Exercise details
Starting with the line that contains "[Zeitlos & Elegant: Wie" and stopping after the line that contains "Impressum (43, 2454)", copy the entries below exactly. Include nothing else.
Segment Start: Exercise materials
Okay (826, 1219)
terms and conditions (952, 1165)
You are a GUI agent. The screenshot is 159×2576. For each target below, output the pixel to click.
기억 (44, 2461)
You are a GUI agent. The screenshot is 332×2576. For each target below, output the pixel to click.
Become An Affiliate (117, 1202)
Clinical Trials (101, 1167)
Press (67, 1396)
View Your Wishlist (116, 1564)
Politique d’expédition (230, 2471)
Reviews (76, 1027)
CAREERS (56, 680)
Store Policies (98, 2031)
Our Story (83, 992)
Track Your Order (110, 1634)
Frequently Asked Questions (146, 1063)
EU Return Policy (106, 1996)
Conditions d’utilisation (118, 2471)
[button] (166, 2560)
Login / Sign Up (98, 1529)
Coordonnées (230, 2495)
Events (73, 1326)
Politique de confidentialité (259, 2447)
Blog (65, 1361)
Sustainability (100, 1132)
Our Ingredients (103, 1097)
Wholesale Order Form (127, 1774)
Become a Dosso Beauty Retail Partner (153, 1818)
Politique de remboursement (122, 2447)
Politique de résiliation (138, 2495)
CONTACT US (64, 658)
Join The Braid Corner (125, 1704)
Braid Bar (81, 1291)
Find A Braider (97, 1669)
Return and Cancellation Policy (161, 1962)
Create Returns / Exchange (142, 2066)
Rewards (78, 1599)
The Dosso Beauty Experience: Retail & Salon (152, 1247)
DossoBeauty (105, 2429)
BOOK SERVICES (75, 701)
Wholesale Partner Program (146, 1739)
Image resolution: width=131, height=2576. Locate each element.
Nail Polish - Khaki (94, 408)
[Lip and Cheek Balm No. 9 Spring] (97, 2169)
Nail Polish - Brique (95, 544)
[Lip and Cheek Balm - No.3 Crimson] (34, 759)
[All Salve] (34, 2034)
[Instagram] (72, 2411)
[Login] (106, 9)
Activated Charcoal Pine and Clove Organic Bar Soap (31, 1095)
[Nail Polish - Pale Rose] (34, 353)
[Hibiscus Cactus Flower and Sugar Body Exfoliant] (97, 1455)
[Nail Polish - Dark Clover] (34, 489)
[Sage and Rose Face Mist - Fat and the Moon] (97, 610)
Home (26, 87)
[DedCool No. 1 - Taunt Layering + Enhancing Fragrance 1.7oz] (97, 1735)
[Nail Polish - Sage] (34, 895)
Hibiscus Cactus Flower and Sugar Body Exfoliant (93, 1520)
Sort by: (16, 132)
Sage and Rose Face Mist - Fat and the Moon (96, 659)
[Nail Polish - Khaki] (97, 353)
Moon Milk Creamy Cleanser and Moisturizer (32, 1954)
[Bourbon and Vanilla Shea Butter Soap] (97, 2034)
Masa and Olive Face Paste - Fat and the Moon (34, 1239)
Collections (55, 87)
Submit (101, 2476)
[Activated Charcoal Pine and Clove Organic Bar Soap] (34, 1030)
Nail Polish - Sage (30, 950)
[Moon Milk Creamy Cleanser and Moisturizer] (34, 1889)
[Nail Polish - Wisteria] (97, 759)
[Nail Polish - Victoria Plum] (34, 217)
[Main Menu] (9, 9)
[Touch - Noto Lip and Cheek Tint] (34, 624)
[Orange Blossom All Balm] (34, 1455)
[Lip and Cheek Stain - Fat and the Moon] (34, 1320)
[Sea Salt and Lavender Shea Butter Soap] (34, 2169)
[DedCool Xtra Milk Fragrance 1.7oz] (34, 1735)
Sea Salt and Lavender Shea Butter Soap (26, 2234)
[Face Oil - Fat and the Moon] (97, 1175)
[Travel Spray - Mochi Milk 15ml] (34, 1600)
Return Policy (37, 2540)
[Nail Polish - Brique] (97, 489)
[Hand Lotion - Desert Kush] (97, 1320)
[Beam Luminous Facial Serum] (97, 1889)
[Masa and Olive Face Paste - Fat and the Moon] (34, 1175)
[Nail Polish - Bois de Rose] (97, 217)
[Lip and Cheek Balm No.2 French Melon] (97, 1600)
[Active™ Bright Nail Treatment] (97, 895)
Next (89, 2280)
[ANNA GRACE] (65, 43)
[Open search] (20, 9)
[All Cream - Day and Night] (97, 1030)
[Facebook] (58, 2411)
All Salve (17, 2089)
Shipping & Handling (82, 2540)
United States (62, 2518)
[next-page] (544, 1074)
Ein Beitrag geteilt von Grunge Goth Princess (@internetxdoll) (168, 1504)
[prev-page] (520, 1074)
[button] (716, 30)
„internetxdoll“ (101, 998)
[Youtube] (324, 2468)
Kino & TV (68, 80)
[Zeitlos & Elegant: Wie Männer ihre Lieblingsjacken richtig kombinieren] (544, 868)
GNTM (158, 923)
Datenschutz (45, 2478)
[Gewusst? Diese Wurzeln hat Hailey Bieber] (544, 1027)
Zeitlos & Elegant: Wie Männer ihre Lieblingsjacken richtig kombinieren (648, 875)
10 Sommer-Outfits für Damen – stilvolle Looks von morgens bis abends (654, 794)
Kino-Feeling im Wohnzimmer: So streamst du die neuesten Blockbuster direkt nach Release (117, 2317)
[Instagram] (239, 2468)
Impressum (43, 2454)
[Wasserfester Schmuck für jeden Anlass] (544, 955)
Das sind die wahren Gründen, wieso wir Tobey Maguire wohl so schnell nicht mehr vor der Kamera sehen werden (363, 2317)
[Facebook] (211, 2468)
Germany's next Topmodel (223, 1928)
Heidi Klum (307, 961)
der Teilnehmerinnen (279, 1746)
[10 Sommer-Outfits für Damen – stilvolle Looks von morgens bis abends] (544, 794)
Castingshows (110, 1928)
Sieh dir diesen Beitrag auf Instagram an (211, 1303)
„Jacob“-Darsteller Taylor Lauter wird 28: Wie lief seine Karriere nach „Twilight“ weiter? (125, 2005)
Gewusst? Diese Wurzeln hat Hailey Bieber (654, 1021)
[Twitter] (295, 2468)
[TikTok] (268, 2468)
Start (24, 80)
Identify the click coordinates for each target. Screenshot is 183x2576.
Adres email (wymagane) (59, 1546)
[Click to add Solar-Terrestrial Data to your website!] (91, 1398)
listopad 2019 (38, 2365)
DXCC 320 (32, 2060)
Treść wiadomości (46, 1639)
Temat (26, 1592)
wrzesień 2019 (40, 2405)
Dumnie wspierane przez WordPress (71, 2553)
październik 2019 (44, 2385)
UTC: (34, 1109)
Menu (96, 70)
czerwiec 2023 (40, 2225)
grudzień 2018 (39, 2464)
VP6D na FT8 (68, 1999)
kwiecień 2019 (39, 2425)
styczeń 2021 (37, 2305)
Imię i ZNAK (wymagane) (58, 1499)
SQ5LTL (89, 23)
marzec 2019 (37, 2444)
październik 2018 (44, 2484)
Segment End: Exercise materials
Written answer
[Zeitlos & Elegant: Wie Männer ihre Lieblingsjacken richtig kombinieren] (544, 868)
GNTM (158, 923)
Datenschutz (45, 2478)
[Gewusst? Diese Wurzeln hat Hailey Bieber] (544, 1027)
Zeitlos & Elegant: Wie Männer ihre Lieblingsjacken richtig kombinieren (648, 875)
10 Sommer-Outfits für Damen – stilvolle Looks von morgens bis abends (654, 794)
Kino-Feeling im Wohnzimmer: So streamst du die neuesten Blockbuster direkt nach Release (117, 2317)
[Instagram] (239, 2468)
Impressum (43, 2454)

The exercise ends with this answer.